In a report from Zillow, 38 major metropolitan areas were studied; among those, home value growth exceeded the median salaries in 25 of those cities including Boise.

BOISE, Idaho — A new report from Zillow found home prices are rising faster than salaries in housing markets across the country, including Boise.

That report looked at 38 major metropolitan areas and among those, the online real estate marketplace found home value growth in 25 of those cities exceeded the median salaries in 2021.

Priced out of the Idaho housing market, we hear the stories on a daily basis, especially now, as the median sales price of an Ada County home stands at nearly 550-thousand dollars.

The report is now underscoring the growing pains many Idahoans have already been feeling.

"The typical home value increased more in 2021 than the typical worker's pre-taxed income," said Jeff Tucker, a senior economist at Zillow.

According to Tucker, that increase includes the Boise housing market.

"It was about two and half times as much as the typical home value in Boise went up about 125-thousand dollars last year and the typical worker's income was really close to about 50-thousand dollars so that's the kind of gap we're talking about," Tucker said.

"Wages are a sticky thing and when we say sticky it means they don't move as fast as other things might like the loaf of bread on your shelf," said Jan Roeser, a labor economist with the Idaho Department of Labor.

Roeser said part of the reason wages take longer is because of the process involved. In the past, the state typically sees two to three percent growth year over year for wages and compared to the housing market--which has grown exponentially-- Idaho wages can't catch up.
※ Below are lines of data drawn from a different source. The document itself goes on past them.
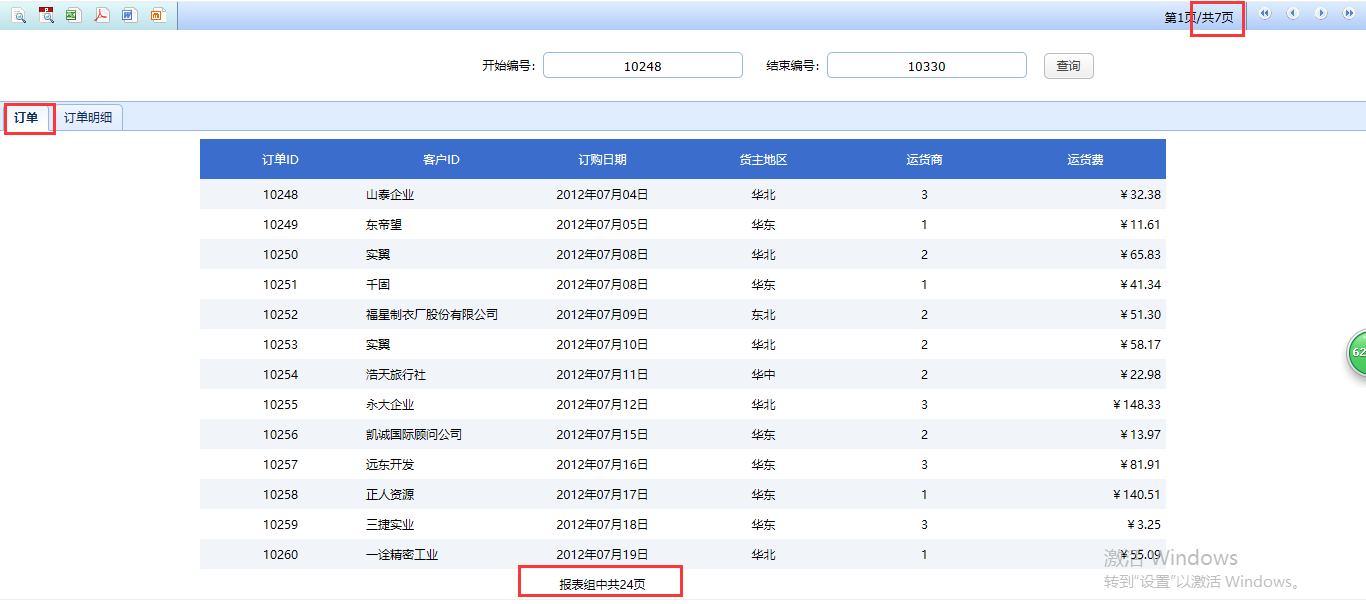Focus the 结束编号 input field
The width and height of the screenshot is (1366, 604).
point(926,66)
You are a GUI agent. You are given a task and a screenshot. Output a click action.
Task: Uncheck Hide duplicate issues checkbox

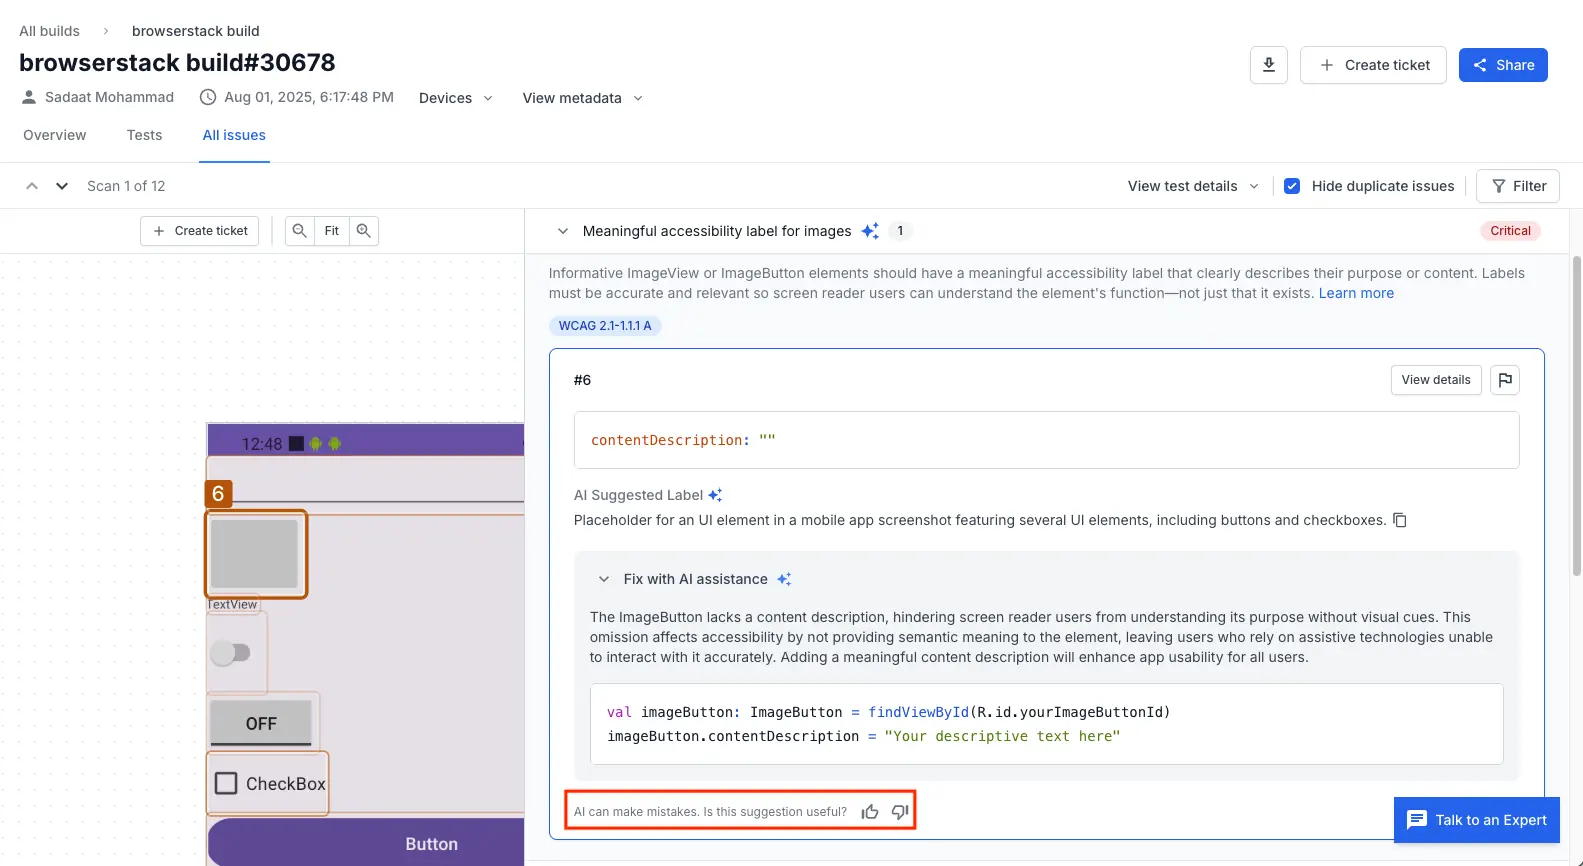pyautogui.click(x=1292, y=186)
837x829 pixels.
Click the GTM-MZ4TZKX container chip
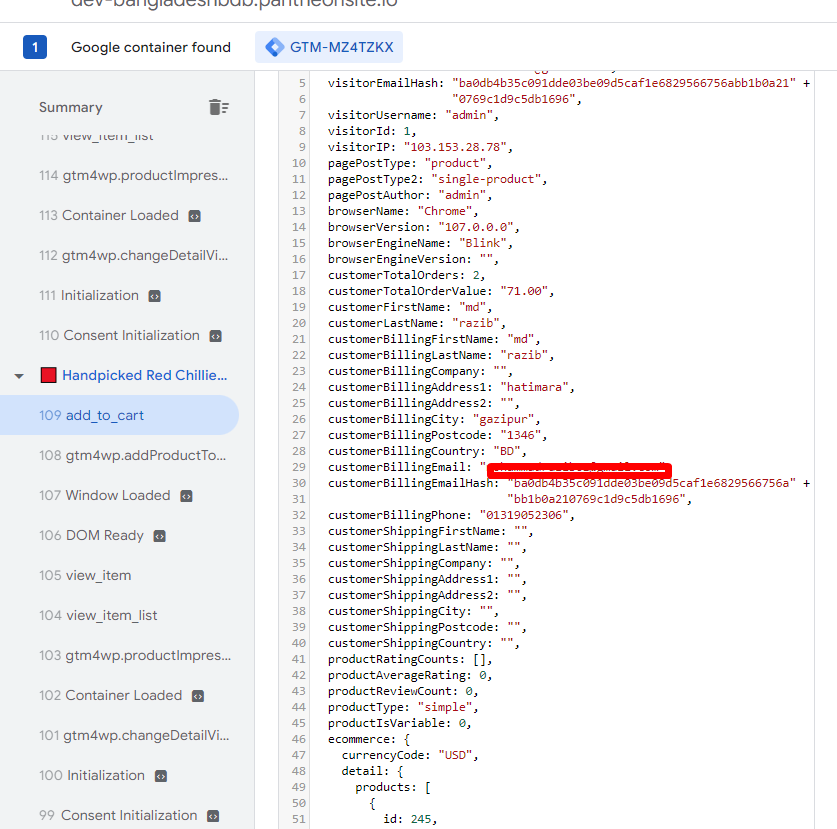pos(328,46)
"Our minimum wage hasn't changed since 2009 it's still at 7.25 an hour," Roeser said. "Even if we move from 10 dollars an hour to 13, it's still nothing like our appreciation for houses."
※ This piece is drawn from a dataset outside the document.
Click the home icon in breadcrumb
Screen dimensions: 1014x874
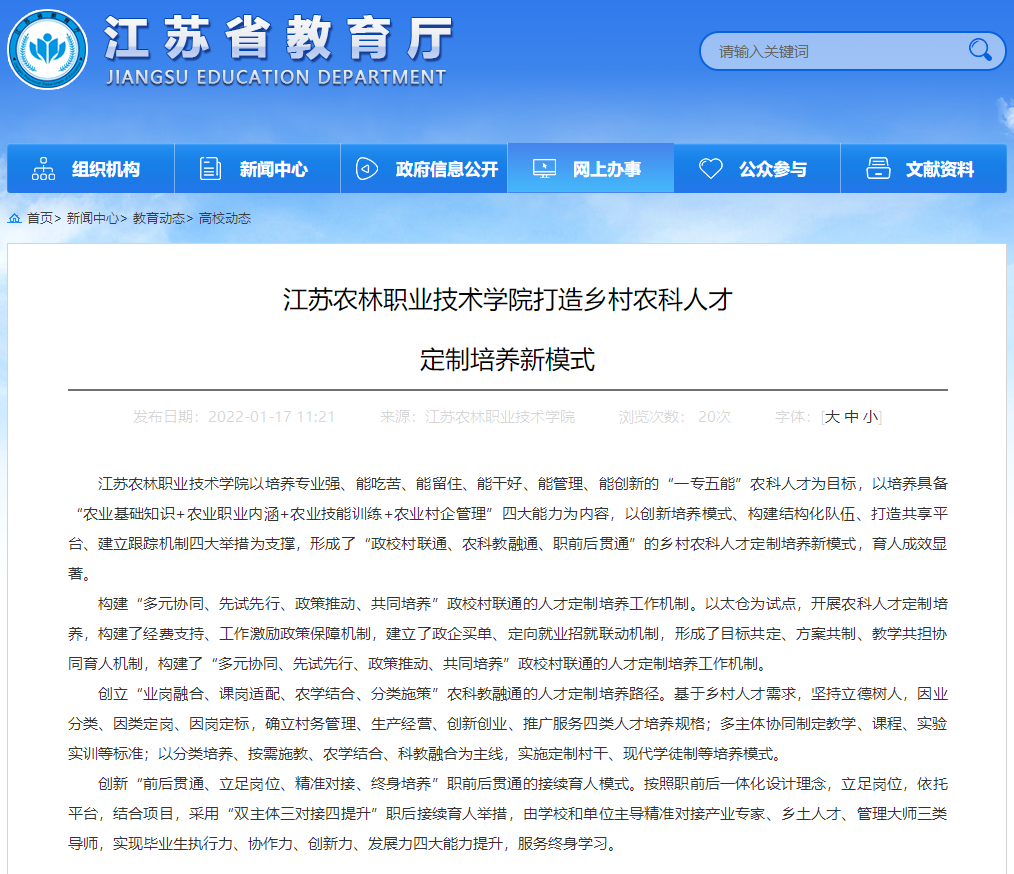[15, 218]
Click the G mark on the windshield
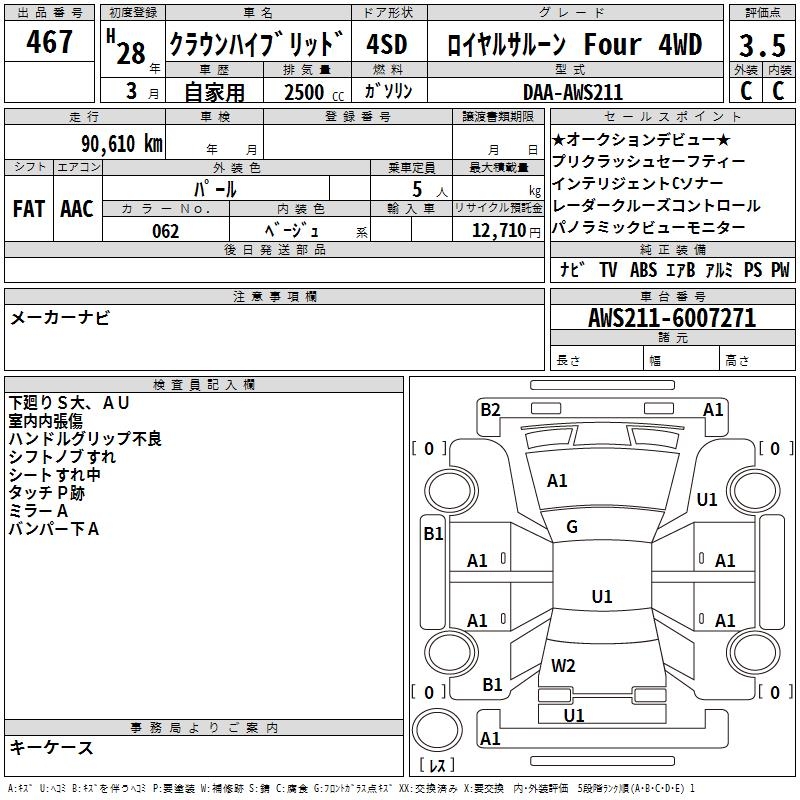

For perspective, she says the median household income in Ada County is $77,000. For the state, it's $58,000. So what does that mean for Idahoans?

"It means that homeownership has gotten much further out of reach for potential first-time home buyers, it's much harder much more expensive to buy a home in Boise than it was even a year ago, especially even two years ago," Roeser said. 

If you're hoping to buy a home, Roeser recommends looking at your skillset and seeing if you have the type of job that pays enough to support that goal. If not, maybe go back to school or take a class.

"There are so many opportunities out there so if you're really at a point where you can't advance in your career anymore, you need to think about upskilling," Roeser said. "We don't know what's going to happen going forward, and as far as a big increase in wages, I think that's happening and that has to happen and I think there's some public policy in the governor's office to provide more affordable housing."